Imagery Estate Winery, the art-forward Glen Ellen property that grew out of the Benziger family, has quietly been put on the market by The Wine Group. The listing covers a roughly 20-acre estate that includes vineyards, a tasting room and a fully equipped production facility, although the Imagery brand and inventory are not part of the sale. Brokers say the company stopped producing wine on site about two years ago, and listing agents have not named an asking price. Qualified bids are due later this month.
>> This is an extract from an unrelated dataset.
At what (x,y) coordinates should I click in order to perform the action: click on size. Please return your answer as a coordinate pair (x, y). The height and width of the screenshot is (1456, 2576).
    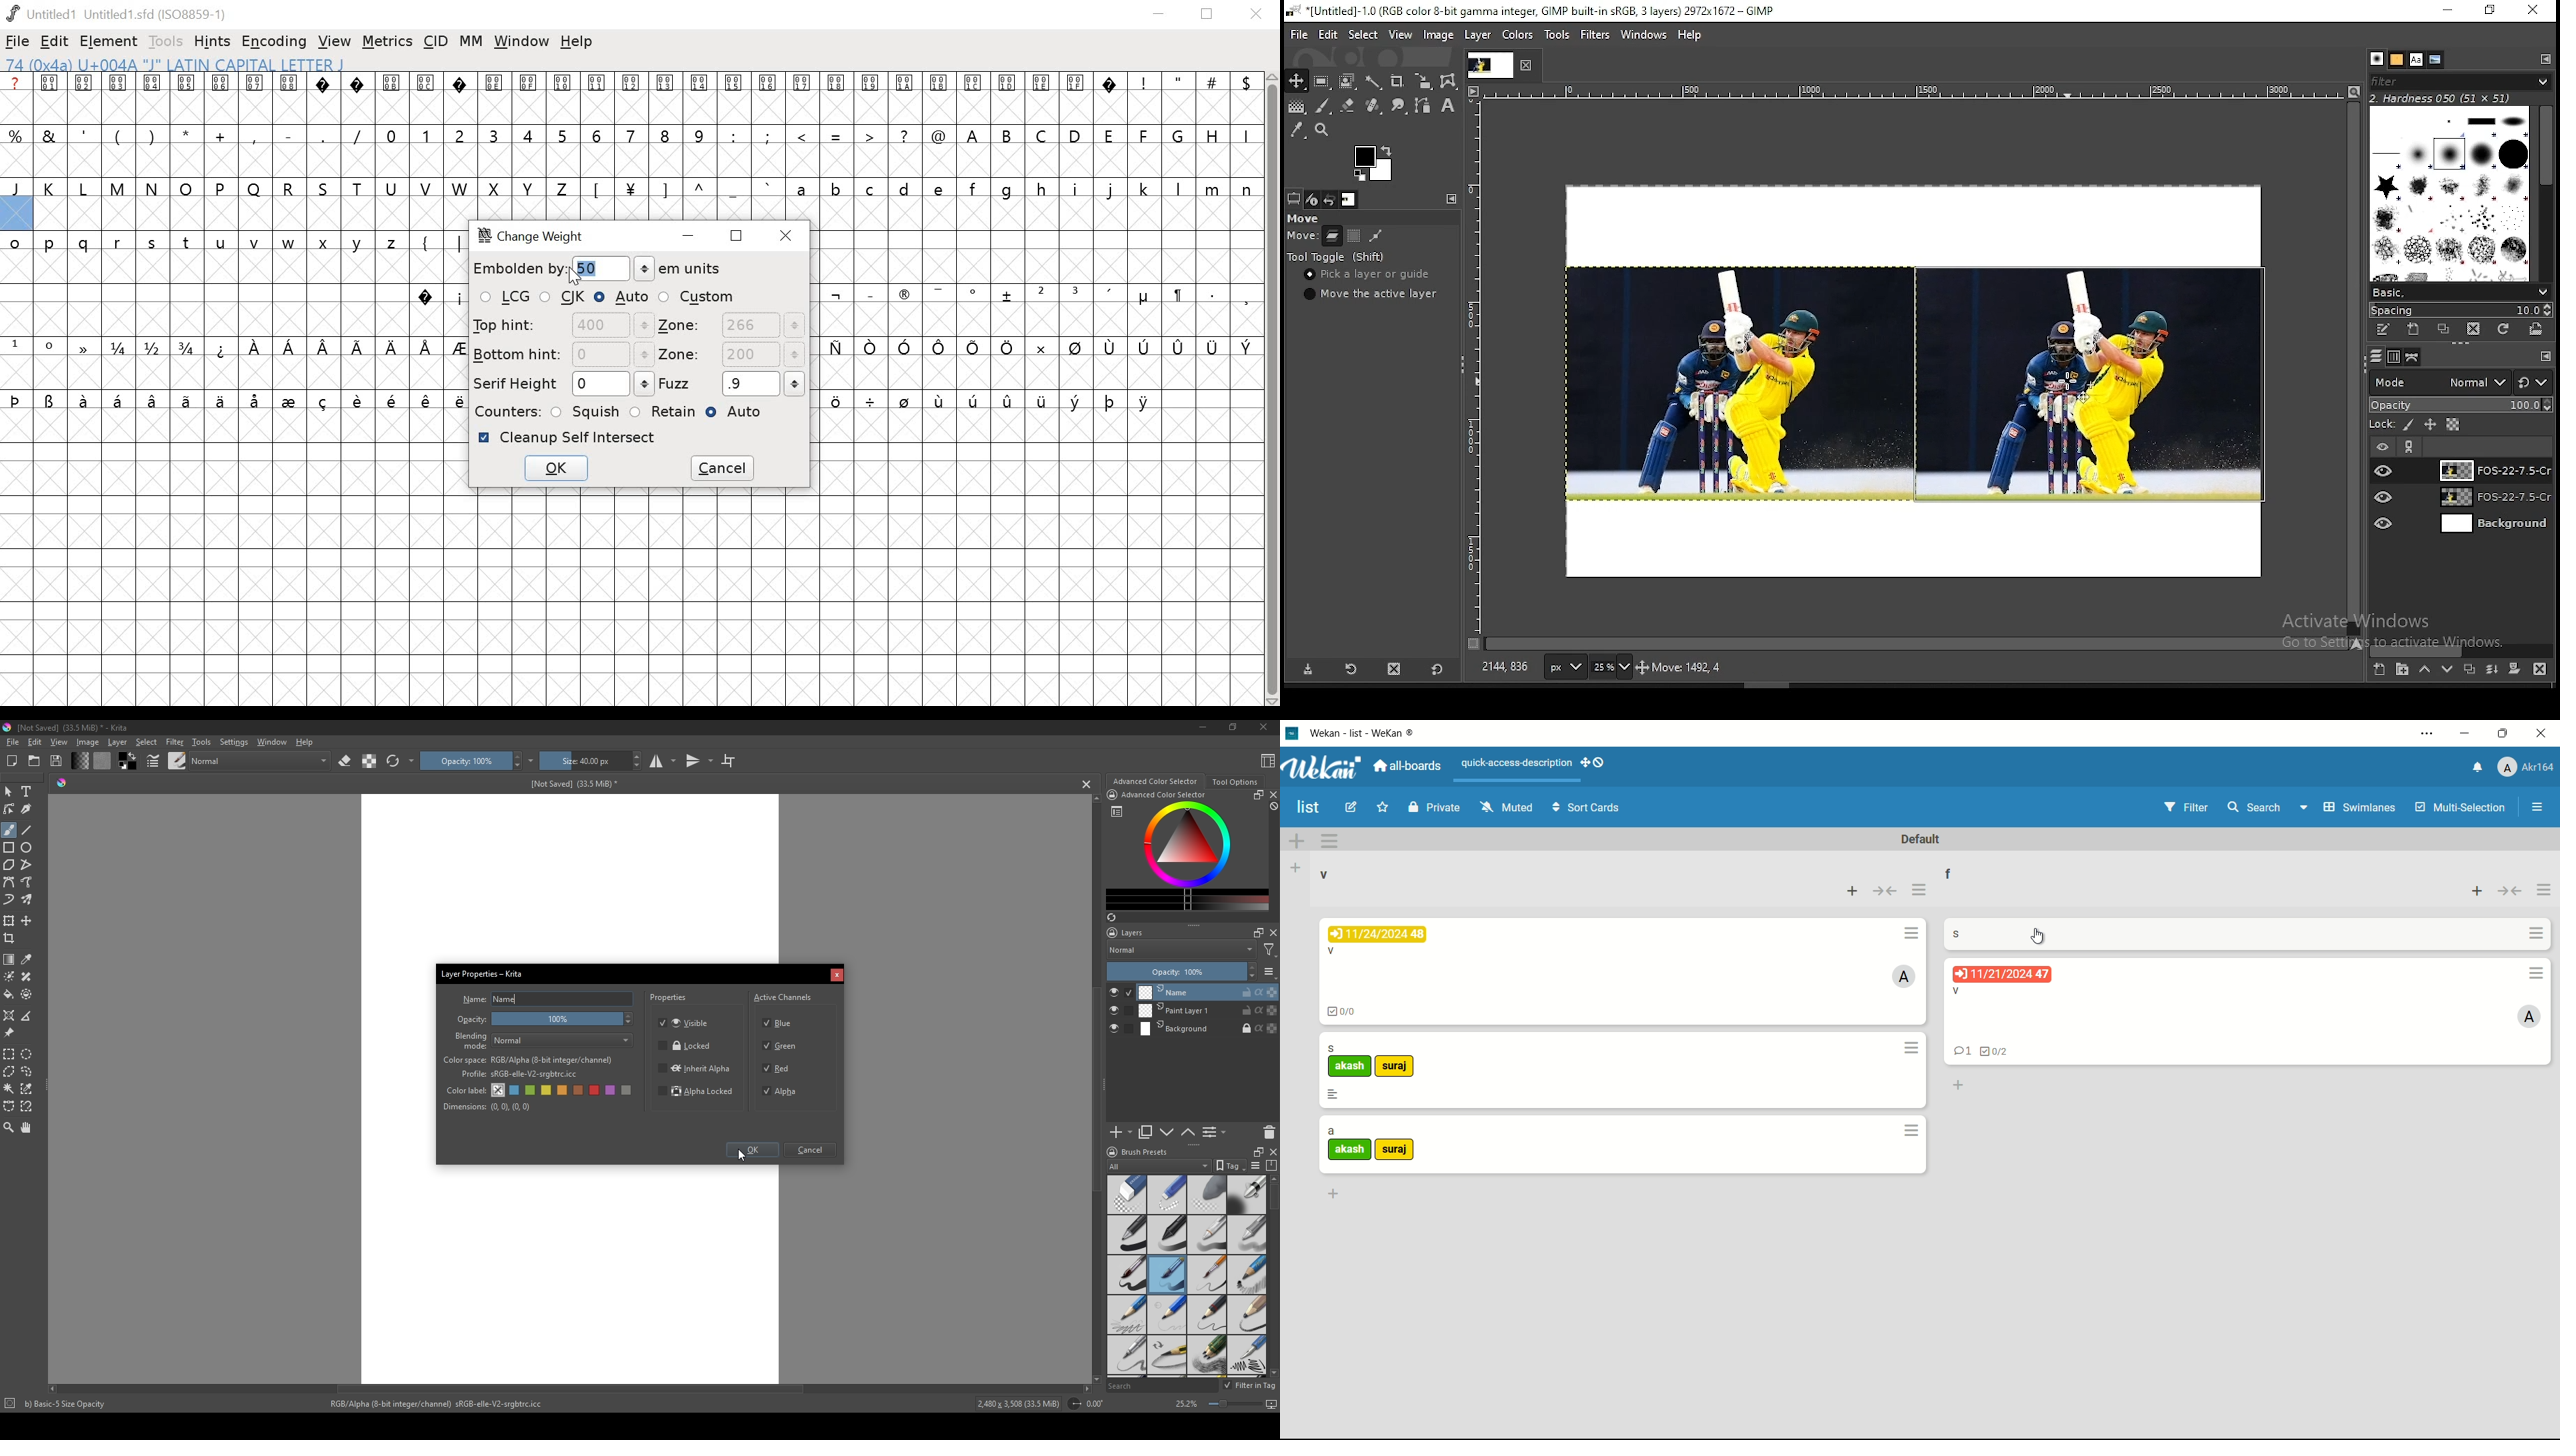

According to Hilco Global, the offering is being marketed by Onyx Asset Advisors in partnership with Hilco Global and was first circulated in early December. The San Francisco Chronicle notes the parcel sits on Highway 12 in Glen Ellen and that The Wine Group acquired the Benziger and Imagery properties in 2015 before pausing production at the site around 2024. Hilco's announcement about the offering lays out the marketing timetable and describes the sale as a real-estate and equipment package, again excluding the brand and inventory from the transfer.
What the sale includes
Listing materials from Onyx Asset Advisors show the offering covers a 19.56-acre site with roughly 3.82 net acres of vines, about 2.57 acres of Cabernet Sauvignon and 1.25 acres of Malbec. The estate includes an on-site crush pad and barrel cellar, jacketed tank storage of about 250,000 gallons and a permitted production capacity of up to 180,000 cases a year. The brochure also highlights multiple hospitality areas, including a tasting room, lawn space and an on-site gallery, and explicitly states the Imagery brand and inventory are not part of the real-estate package. Those details also appear on the public LoopNet listing for the property.
Why the permit matters
Brokers say the estate's biggest calling card is its hospitality permit, which allows up to 24 large events per year and two events of as many as 400 people, an unusually flexible allowance for Sonoma County. Kevin Otus of Onyx told the San Francisco Chronicle that the permit gives Imagery an edge for buyers looking to run weddings, corporate retreats or hospitality-heavy tasting programs. That kind of event flexibility can turn a production site into a revenue-generating visitor destination, a prospect that has not been lost on would-be buyers.
Imagery's art-forward history
Imagery dates to the 1980s, when Joe Benziger began commissioning original label art that eventually became a defining quirk of the brand. The program grew into a 442-piece collection curated by Bob Nugent, turning the label series into a serious art archive as well as a marketing hook. The Benziger family donated that collection to Sonoma State University in 2016, according to the university's news office, and the works have since been folded into campus exhibitions and study collections. Trade reporting notes The Wine Group acquired the Benziger and Imagery properties in 2015, part of its longer history of portfolio moves in California.
Timeline and buyers to watch
Sale documents from Hilco Global lay out inspection windows and a due-diligence schedule showing qualified bids are due Jan. 21, 2026, with best-and-final offers to follow and an anticipated closing at the end of February. Brokers say the parcel has drawn interest from both wine-industry buyers and lifestyle owners who prize event-ready Sonoma properties; the public LoopNet brochure lists Christian Koulichkov as a lead listing agent. How the sale shakes out will show whether a buyer reopens production at scale or leans harder into the hospitality and events potential.
For Sonoma Valley, the listing is another sign of portfolio reshuffling across the industry following a year of big brand moves, including The Wine Group's acquisition of several mainstream Constellation Brands labels in 2025, which reshaped capacity and ownership patterns in the region. Whoever wins the bid will inherit both production infrastructure and a rare events permit, a mix that could change how that stretch of Highway 12 is used for tastings and weddings.